Closed danishzmalik closed 1 month ago
PS. It doesnt happen with all category columns. I tried keeping the 'orig.ident' as the only category column in my obs layer, it worked fine i.e. i was able to append all the files. So the behaviour is kinda unpredictable
Also,
@johnkerl
Hi, any update on this, could it be a potential bug?
My apologies @danishzmalik -- I'll look into this today
@danishzmalik can you please do the following and then share the outputs?
with tiledbsoma.Experiment.open(URI1) as exp: print(exp.obs.schema)
with tiledbsoma.Experiment.open(URI2) as exp: print(exp.obs.schema)
@johnkerl
For URI1:
> soma_joinid: int64 not null
> obs_id: large_string
> orig.ident: dictionary<values=string, indices=int32, ordered=0> not null
> nFeature_RNA: int64 not null
> nCount_RNA: float not null
> percent.mt: float not null
> high_mt: bool not null
> high_ct: bool not null
> basic_qc: dictionary<values=string, indices=int32, ordered=0> not null
> sample_id: dictionary<values=string, indices=int32, ordered=0> not null
> author_cell_type: double
> author_cell_type_cell_ontology_id: double
> author_cell_type_cell_ontology_name: double
> study_id: dictionary<values=string, indices=int32, ordered=0> not null
> sample_name: dictionary<values=string, indices=int32, ordered=0> not null
> donor_id: dictionary<values=string, indices=int32, ordered=0> not null
> sample_type: dictionary<values=string, indices=int32, ordered=0> not null
For URI2:
> soma_joinid: int64 not null
> obs_id: large_string
> orig.ident: dictionary<values=string, indices=int32, ordered=0> not null
> nFeature_RNA: int64 not null
> nCount_RNA: float not null
> percent.mt: float not null
> high_mt: bool not null
> high_ct: bool not null
> basic_qc: dictionary<values=string, indices=int32, ordered=0> not null
> sample_id: dictionary<values=string, indices=int32, ordered=0> not null
> author_cell_type: dictionary<values=string, indices=int32, ordered=0> not null
> author_cell_type_cell_ontology_id: dictionary<values=string, indices=int32, ordered=0> not null
> author_cell_type_cell_ontology_name: dictionary<values=string, indices=int32, ordered=0> not null
> study_id: dictionary<values=string, indices=int32, ordered=0> not null
> sample_name: dictionary<values=string, indices=int32, ordered=0> not null
> donor_id: dictionary<values=string, indices=int32, ordered=0> not null
> sample_type: dictionary<values=string, indices=int32, ordered=0> not null
Thanks @danishzmalik ! Diffing these I see:
11,13c11,13
< > author_cell_type: double
< > author_cell_type_cell_ontology_id: double
< > author_cell_type_cell_ontology_name: double
---
> > author_cell_type: dictionary<values=string, indices=int32, ordered=0> not null
> > author_cell_type_cell_ontology_id: dictionary<values=string, indices=int32, ordered=0> not null
> > author_cell_type_cell_ontology_name: dictionary<values=string, indices=int32, ordered=0> not null
which suggests that these three columns contain floating-point data for the first input, but strings for the second input ...

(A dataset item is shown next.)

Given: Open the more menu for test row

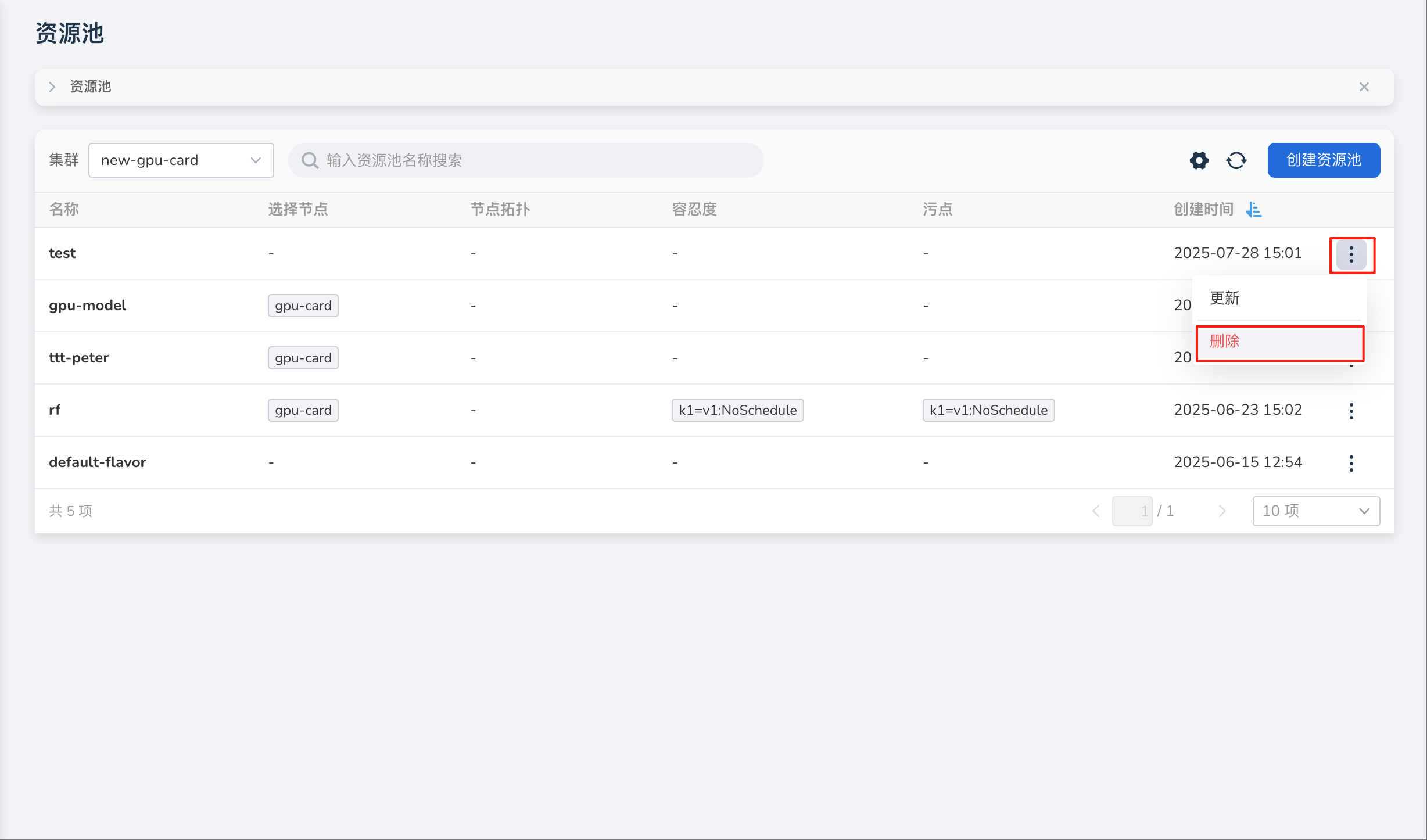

Are you able to share the data contents for these columns for both inputs?
np.nan
or pd.NA
within these columns?Also: I forgot to ask: can you share
adata1.obs.dtypes
adata2.obs.dtypes
?
@johnkerl Apologies for the delay in response.
Thanks for your last reply, I did notice there was a difference in datatypes in both files, so before processing I converted the float columns to category columns.
column_dtypes = {
"author_cell_type": 'category',
"author_cell_type_cell_ontology_id": 'category',
"author_cell_type_cell_ontology_name": 'category'
}
for col,dtype in column_dtypes.items():
adata.obs[col] = adata.obs[col].astype(dtype)
After doing so, I'm no longer seeing the error I posted earlier. However, there is another issue now that Im facing. It is to do with ID columns.
The Error is: ArrowIndexError: Index -1 out of bounds
I have tried to troubleshoot this, but Ive seemed to hit a roadblock.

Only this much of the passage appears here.